Ah, martini glasses: so angular and sexy, so prone to making me look like a drunk as I struggle to keep a generously poured beverage within their confines. The traditional wide bowl, delicate stem, and sharply sloping sides are meant to enhance the botanical aromas of the gin, keep the drink frosty-cold, and provide a comfortable wall for a cocktail pick to lean against, respectively—but in practice, all those features feel like bugs for clumsy-fingered folk like me. So I sought out a design that wrapped up those attributes in a more user-friendly package, and discovered this lovely set of glasses. The broad mouth remains, but the conical shape has been softened and the stem fattened (which, if I'm being honest, will make me all the more inclined to actually use that stem instead of clutching the bowl for dear life). Got no space for uni-tasking glassware? These double nicely as pretty dessert dishes.
I don't often recommend single-function items, but for the cocktail enthusiast, a couple of julep cups really are fun to have. There's nothing like holding that metal cup frosted with ice on a blisteringly hot summer day—glass just doesn't pull the effect off in the same way. If the recipient doesn't have an ice crusher, check out my Lewis bag suggestion as well.
For years, I thought citrus presses were overhyped, absurdly specific, rarely useful, space-consuming, money-wasting gadgets.

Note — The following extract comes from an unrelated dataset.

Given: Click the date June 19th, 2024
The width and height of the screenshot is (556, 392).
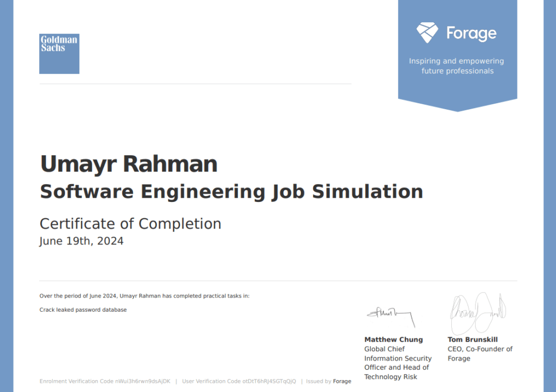Looking at the screenshot, I should coord(81,241).
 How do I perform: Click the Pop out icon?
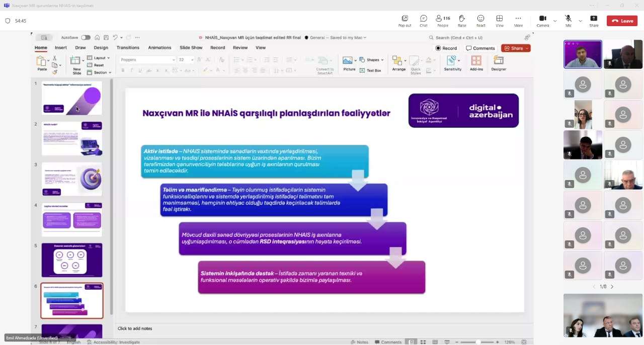405,20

But it took only one use to see just how wrong I'd been—not only does a citrus press guarantee that you'll get way more juice out of every lemon and lime you squeeze, but you can say good-bye to stinging papercuts and all those infuriating attempts at pinching slippery stray seeds from your salad dressings and cocktails.
Calling all lovers of bittersweet drinks! In flavor, Barolo Chinato is somewhere between vermouth and amaro, but the best chinati are more delicious than either of those. Even the fanciest vermouths are usually made with a basic, cheap white wine, but the base for Barolo Chinato is certified DOCG Barolo wine—that is, 100% Nebbiolo from the Barolo region in Piedmont, which is then mixed with an infusion of herbs, spices, and bittering agents. We love this one from Cappellano.
Enter all the bottles you have at home when you start, and the app will tell you all of the drinks you can make, with recipes straight from New York's famous PDT cocktail lounge. You can also search for drinks of a certain type or cocktails created by a specific bartender, and save favorites for making again. (To give an app as a gift, look for the arrow to the right of the "buy" icon.)
Coffee geeks will have a lot of fun with this coffee scale. It pairs with a smartphone through Bluetooth, and an accompanying app helps walk you through the brewing processes, like pourover and French press, calculating bean-to-water ratios and brew times. It can handle customization, so with each successive batch, you can really dial in on the variables to make the cup that tastes best to you. It can also be used as a basic kitchen scale with a maximum weight of two kilograms (about four and a half pounds), so it's versatile beyond its primary purpose.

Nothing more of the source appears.